### Work required
Rewrite all the rows below, changing every "computer-use agent" to "desktop assistant" and leaving everything else as it is.

......

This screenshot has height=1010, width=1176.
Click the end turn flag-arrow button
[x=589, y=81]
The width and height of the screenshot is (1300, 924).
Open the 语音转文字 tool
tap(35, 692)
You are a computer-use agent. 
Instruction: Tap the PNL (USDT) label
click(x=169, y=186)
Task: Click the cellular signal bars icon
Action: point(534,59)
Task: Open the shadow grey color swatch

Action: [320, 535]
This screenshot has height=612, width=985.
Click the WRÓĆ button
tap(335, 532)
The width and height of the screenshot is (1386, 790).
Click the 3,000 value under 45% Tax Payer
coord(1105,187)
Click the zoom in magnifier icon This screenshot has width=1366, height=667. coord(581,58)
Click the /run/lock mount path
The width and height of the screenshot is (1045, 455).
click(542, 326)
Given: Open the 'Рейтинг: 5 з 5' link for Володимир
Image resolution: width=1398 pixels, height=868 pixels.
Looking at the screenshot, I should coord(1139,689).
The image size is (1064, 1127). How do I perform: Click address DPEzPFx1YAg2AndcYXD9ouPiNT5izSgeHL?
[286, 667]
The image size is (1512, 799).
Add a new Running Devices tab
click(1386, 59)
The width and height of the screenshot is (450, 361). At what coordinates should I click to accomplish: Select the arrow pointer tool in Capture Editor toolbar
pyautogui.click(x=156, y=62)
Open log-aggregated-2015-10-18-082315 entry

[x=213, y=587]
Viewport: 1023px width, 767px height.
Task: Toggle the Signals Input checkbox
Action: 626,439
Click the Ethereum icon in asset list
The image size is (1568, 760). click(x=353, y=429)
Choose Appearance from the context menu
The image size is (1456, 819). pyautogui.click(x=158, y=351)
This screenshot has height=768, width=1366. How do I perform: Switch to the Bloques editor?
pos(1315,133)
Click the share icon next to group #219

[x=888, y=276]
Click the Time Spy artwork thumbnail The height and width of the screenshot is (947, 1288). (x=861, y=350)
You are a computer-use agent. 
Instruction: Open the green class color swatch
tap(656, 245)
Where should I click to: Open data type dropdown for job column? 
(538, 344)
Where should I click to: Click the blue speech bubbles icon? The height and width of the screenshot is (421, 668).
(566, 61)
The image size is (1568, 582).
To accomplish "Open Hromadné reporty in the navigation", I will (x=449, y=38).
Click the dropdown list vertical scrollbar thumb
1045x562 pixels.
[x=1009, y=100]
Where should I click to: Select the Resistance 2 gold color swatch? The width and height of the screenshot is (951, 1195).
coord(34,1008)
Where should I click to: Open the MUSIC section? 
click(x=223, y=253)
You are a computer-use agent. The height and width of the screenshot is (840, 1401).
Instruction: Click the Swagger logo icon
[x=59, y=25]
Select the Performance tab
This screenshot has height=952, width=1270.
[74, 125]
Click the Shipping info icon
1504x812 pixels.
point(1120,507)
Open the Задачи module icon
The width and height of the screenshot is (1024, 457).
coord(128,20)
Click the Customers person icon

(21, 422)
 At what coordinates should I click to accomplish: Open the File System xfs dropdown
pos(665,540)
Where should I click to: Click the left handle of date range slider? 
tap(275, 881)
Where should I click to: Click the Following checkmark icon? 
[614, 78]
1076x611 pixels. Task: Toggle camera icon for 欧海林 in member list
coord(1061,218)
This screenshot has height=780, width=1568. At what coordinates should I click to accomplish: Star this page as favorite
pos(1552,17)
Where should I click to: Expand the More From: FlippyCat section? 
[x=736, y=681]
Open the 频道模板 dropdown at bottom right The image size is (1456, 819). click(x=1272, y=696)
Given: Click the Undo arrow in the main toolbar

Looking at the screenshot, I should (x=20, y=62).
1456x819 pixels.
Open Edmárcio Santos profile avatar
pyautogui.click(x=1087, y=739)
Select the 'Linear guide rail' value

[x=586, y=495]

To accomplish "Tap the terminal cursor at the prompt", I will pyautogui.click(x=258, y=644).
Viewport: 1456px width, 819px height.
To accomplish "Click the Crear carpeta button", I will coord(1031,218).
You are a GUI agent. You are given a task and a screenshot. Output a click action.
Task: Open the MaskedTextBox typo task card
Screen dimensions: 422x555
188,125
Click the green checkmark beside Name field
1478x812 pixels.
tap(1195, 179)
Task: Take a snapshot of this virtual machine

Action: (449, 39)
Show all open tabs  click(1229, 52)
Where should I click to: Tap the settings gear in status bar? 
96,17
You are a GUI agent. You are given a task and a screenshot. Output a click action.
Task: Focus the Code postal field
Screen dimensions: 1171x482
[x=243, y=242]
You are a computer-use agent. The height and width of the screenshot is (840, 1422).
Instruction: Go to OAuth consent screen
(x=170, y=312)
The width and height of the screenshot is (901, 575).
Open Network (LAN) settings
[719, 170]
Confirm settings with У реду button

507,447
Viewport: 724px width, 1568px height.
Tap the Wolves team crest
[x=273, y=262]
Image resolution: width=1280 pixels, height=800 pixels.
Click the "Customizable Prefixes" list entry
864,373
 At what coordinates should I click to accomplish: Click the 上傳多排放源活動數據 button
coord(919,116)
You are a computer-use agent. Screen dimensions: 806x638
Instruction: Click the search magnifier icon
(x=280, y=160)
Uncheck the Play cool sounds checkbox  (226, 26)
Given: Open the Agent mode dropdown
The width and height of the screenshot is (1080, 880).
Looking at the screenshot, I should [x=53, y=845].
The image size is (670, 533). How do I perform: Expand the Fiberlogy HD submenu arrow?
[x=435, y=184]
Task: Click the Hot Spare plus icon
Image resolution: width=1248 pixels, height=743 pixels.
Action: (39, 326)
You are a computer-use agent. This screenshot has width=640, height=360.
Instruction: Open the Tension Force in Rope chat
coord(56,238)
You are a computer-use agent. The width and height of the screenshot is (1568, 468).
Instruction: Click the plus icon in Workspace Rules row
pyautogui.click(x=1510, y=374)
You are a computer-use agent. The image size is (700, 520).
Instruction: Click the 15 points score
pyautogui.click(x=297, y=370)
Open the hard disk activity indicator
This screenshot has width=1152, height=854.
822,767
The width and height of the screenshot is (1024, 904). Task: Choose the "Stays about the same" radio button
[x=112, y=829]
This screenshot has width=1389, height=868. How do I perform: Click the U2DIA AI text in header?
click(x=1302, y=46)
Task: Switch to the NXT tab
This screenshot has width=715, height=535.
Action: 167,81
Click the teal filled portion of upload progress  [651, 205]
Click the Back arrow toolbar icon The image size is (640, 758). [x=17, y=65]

......

### Answer in full
This screenshot has height=1010, width=1176.
Click the end turn flag-arrow button
[x=589, y=81]
The width and height of the screenshot is (1300, 924).
Open the 语音转文字 tool
tap(35, 692)
You are a desktop assistant. 
Instruction: Tap the PNL (USDT) label
click(x=169, y=186)
Task: Click the cellular signal bars icon
Action: point(534,59)
Task: Open the shadow grey color swatch

Action: [320, 535]
This screenshot has height=612, width=985.
Click the WRÓĆ button
tap(335, 532)
The width and height of the screenshot is (1386, 790).
Click the 3,000 value under 45% Tax Payer
coord(1105,187)
Click the zoom in magnifier icon This screenshot has width=1366, height=667. coord(581,58)
Click the /run/lock mount path
The width and height of the screenshot is (1045, 455).
click(542, 326)
Given: Open the 'Рейтинг: 5 з 5' link for Володимир
Image resolution: width=1398 pixels, height=868 pixels.
Looking at the screenshot, I should coord(1139,689).
The image size is (1064, 1127). How do I perform: Click address DPEzPFx1YAg2AndcYXD9ouPiNT5izSgeHL?
[286, 667]
The image size is (1512, 799).
Add a new Running Devices tab
click(1386, 59)
The width and height of the screenshot is (450, 361). At what coordinates should I click to accomplish: Select the arrow pointer tool in Capture Editor toolbar
pyautogui.click(x=156, y=62)
Open log-aggregated-2015-10-18-082315 entry

[x=213, y=587]
Viewport: 1023px width, 767px height.
Task: Toggle the Signals Input checkbox
Action: 626,439
Click the Ethereum icon in asset list
The image size is (1568, 760). click(x=353, y=429)
Choose Appearance from the context menu
The image size is (1456, 819). pyautogui.click(x=158, y=351)
This screenshot has height=768, width=1366. How do I perform: Switch to the Bloques editor?
pos(1315,133)
Click the share icon next to group #219

[x=888, y=276]
Click the Time Spy artwork thumbnail The height and width of the screenshot is (947, 1288). (x=861, y=350)
You are a desktop assistant. 
Instruction: Open the green class color swatch
tap(656, 245)
Where should I click to: Open data type dropdown for job column? 
(538, 344)
Where should I click to: Click the blue speech bubbles icon? The height and width of the screenshot is (421, 668).
(566, 61)
The image size is (1568, 582).
To accomplish "Open Hromadné reporty in the navigation", I will (x=449, y=38).
Click the dropdown list vertical scrollbar thumb
1045x562 pixels.
[x=1009, y=100]
Where should I click to: Select the Resistance 2 gold color swatch? The width and height of the screenshot is (951, 1195).
coord(34,1008)
Where should I click to: Open the MUSIC section? 
click(x=223, y=253)
You are a desktop assistant. The height and width of the screenshot is (840, 1401).
Instruction: Click the Swagger logo icon
[x=59, y=25]
Select the Performance tab
This screenshot has height=952, width=1270.
[74, 125]
Click the Shipping info icon
1504x812 pixels.
point(1120,507)
Open the Задачи module icon
The width and height of the screenshot is (1024, 457).
coord(128,20)
Click the Customers person icon

(21, 422)
 At what coordinates should I click to accomplish: Open the File System xfs dropdown
pos(665,540)
Where should I click to: Click the left handle of date range slider? 
tap(275, 881)
Where should I click to: Click the Following checkmark icon? 
[614, 78]
1076x611 pixels. Task: Toggle camera icon for 欧海林 in member list
coord(1061,218)
This screenshot has height=780, width=1568. At what coordinates should I click to accomplish: Star this page as favorite
pos(1552,17)
Where should I click to: Expand the More From: FlippyCat section? 
[x=736, y=681]
Open the 频道模板 dropdown at bottom right The image size is (1456, 819). click(x=1272, y=696)
Given: Click the Undo arrow in the main toolbar

Looking at the screenshot, I should (x=20, y=62).
1456x819 pixels.
Open Edmárcio Santos profile avatar
pyautogui.click(x=1087, y=739)
Select the 'Linear guide rail' value

[x=586, y=495]

To accomplish "Tap the terminal cursor at the prompt", I will pyautogui.click(x=258, y=644).
Viewport: 1456px width, 819px height.
To accomplish "Click the Crear carpeta button", I will coord(1031,218).
You are a GUI agent. You are given a task and a screenshot. Output a click action.
Task: Open the MaskedTextBox typo task card
Screen dimensions: 422x555
188,125
Click the green checkmark beside Name field
1478x812 pixels.
tap(1195, 179)
Task: Take a snapshot of this virtual machine

Action: (449, 39)
Show all open tabs  click(1229, 52)
Where should I click to: Tap the settings gear in status bar? 
96,17
You are a GUI agent. You are given a task and a screenshot. Output a click action.
Task: Focus the Code postal field
Screen dimensions: 1171x482
[x=243, y=242]
You are a desktop assistant. The height and width of the screenshot is (840, 1422).
Instruction: Go to OAuth consent screen
(x=170, y=312)
The width and height of the screenshot is (901, 575).
Open Network (LAN) settings
[719, 170]
Confirm settings with У реду button

507,447
Viewport: 724px width, 1568px height.
Tap the Wolves team crest
[x=273, y=262]
Image resolution: width=1280 pixels, height=800 pixels.
Click the "Customizable Prefixes" list entry
864,373
 At what coordinates should I click to accomplish: Click the 上傳多排放源活動數據 button
coord(919,116)
You are a desktop assistant. Screen dimensions: 806x638
Instruction: Click the search magnifier icon
(x=280, y=160)
Uncheck the Play cool sounds checkbox  (226, 26)
Given: Open the Agent mode dropdown
The width and height of the screenshot is (1080, 880).
Looking at the screenshot, I should [x=53, y=845].
The image size is (670, 533). How do I perform: Expand the Fiberlogy HD submenu arrow?
[x=435, y=184]
Task: Click the Hot Spare plus icon
Image resolution: width=1248 pixels, height=743 pixels.
Action: (39, 326)
You are a desktop assistant. This screenshot has width=640, height=360.
Instruction: Open the Tension Force in Rope chat
coord(56,238)
You are a desktop assistant. The width and height of the screenshot is (1568, 468).
Instruction: Click the plus icon in Workspace Rules row
pyautogui.click(x=1510, y=374)
You are a desktop assistant. The image size is (700, 520).
Instruction: Click the 15 points score
pyautogui.click(x=297, y=370)
Open the hard disk activity indicator
This screenshot has width=1152, height=854.
822,767
The width and height of the screenshot is (1024, 904). Task: Choose the "Stays about the same" radio button
[x=112, y=829]
This screenshot has width=1389, height=868. How do I perform: Click the U2DIA AI text in header?
click(x=1302, y=46)
Task: Switch to the NXT tab
This screenshot has width=715, height=535.
Action: 167,81
Click the teal filled portion of upload progress  [651, 205]
Click the Back arrow toolbar icon The image size is (640, 758). [x=17, y=65]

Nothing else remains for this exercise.